Source:
==============================

The pioneer farmers who become the fathers as well as the founders of prosperous rural communities are usually men of more than usual native intelligence and of more than usually strong constitutions, men who have had hard lessons and who are in consequence stern and unsociable in disposition.
Come from what state of society they may, by whatever circumstances they may have been influenced in the first place, the pioneer farmers, with the exception of those who have been under the influence of slavery, as a rule are in all the most essential elements of adaptation to civilization superior men and women to the great majority of emigrants. They may be solitary, they may be extremely coarse, rude and simple in their wants and therefore demand little of other men; they may have a deep hatred of refinement and conventional ornament and courtesy, but they must have the quality of self control, of temperance, of industry, they must be provident, or as our American phrase is, forehanded, in their habits; all this they must be for otherwise the necessary conditions of success in frontier agriculture would have no attraction for them.
[42: 453–54] In pioneer state a conservative and a destructive (Bohemian) tendency is seen.
One or the other prevails with each individual according to circumstances.

==============================

Data block:
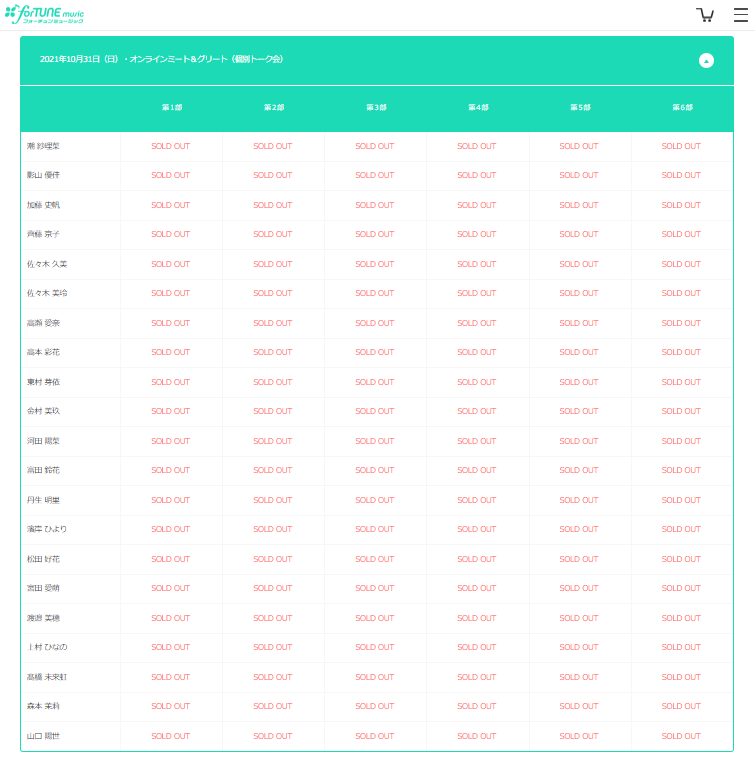Open the shopping cart
This screenshot has height=760, width=755.
(x=705, y=15)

==============================

Tasks to carry out:
a: Answer these from the passage on pioneer farmers:
(i) Which pioneer farmers does it exclude from its claim that they are superior to most emigrants?
(ii) What American phrase does it give for being provident?
(iii) What two tendencies does it say are seen in the pioneer state?
b: Reproduce the part of the passage on pioneer farmers that opens with the words containing "[42: 453–54] In" and closes with "according to circumstances.".
The listing has no role in this work.

Responses to the tasks:
a:
(i) Those who have been under the influence of slavery.
(ii) Forehanded.
(iii) A conservative tendency and a destructive (Bohemian) tendency.

b:
[42: 453–54] In pioneer state a conservative and a destructive (Bohemian) tendency is seen.
One or the other prevails with each individual according to circumstances.